The study, which compared data collected from 40 – 60 year olds between 2011 – 2013 to similar data collected 20 years prior found that Brits, both men and women, were almost universally less healthy on nearly every metric tested…a fact that researchers attributed to the sedentary nature of our modern lifestyles.
The demands of modern day living are taking their toll on the health of the nation, and it’s those in middle age that are suffering the consequences most, as their health reaches worrying new levels.
Over 15 million Britons are living with a long term health condition, and busy lives and desk jobs make it difficult to live healthily. But just making a few small changes will have significant benefits to people’s health now and in later life.
We know that people often bury their heads in the sand when it comes to their general health but the consequences of doing nothing can be catastrophic. There are an estimated 11.9 million people at increased risk of developing Type 2 diabetes in the UK because of their lifestyle and more than one million who already have the condition but have not yet been diagnosed.
Type 2 diabetes can lead to serious complications such as amputation, blindness, heart attack, stroke and kidney disease. We know how hard it is to change the habits of a lifetime but we want people to seek the help they need to lose weight, stop smoking and take more exercise.
As Dr. Joan Costa-Font of the London School of Economics points out, while our lifestyles have certainly grown more sedentary over the decades our caloric intake has not changed to match the decline in activity. Per RT:
“Typically, life in the 21st century might mean a commute into a desk-based occupation, and three or four meals a day, leading to many people consuming more calories than their lifestyles require,” said London School of Economics researcher Dr. Joan Costa-Font.
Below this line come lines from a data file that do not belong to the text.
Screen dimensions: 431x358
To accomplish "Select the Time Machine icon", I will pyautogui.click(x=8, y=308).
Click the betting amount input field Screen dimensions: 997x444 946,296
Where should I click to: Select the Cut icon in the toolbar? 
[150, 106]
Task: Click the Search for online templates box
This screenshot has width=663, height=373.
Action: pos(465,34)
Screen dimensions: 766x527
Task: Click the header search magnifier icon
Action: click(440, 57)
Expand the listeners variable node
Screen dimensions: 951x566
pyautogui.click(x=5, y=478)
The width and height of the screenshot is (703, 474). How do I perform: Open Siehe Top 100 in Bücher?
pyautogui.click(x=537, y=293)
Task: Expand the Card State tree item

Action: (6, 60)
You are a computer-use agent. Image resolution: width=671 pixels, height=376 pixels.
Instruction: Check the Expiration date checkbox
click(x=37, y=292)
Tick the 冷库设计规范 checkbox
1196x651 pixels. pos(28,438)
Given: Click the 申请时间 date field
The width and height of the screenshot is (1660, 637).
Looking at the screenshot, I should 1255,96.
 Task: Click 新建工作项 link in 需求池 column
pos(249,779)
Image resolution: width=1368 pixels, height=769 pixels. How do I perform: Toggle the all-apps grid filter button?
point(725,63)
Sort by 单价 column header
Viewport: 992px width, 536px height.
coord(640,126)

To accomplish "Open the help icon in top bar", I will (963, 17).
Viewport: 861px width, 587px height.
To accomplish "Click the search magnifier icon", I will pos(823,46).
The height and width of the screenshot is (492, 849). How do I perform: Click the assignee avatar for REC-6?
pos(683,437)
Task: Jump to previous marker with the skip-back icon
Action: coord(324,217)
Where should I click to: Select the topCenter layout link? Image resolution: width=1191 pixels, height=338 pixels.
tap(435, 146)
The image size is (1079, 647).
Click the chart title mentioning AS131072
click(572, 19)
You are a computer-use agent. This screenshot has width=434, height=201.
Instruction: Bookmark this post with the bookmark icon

“We still eat like our parents did, or worse, but we don’t move around nearly as much as they did. People no longer have to visit each other to hold a face-to-face conversation, they can simply Skype. We jump in the car or the bus or the Tube rather than walking.
“As lifestyles have slowed down and become more sedate, people haven’t amended their calorie intake accordingly. We should all eat less.”
Looking at the actual figures, over 75% of men sampled in 2011-2013 were considered overweight with over 30% of those considered obese/severely obese compared to only 16%, 20 years prior.